• [Exercise requirements]:
Edit the listing below by replacing every "Click" with "Select", leaving all other text unchanged.

(Rows from a dataset)
## begin
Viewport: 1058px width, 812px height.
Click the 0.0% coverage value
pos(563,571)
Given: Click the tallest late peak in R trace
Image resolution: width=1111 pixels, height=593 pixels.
## end
• [Completed task]:
Viewport: 1058px width, 812px height.
Select the 0.0% coverage value
pos(563,571)
Given: Select the tallest late peak in R trace
Image resolution: width=1111 pixels, height=593 pixels.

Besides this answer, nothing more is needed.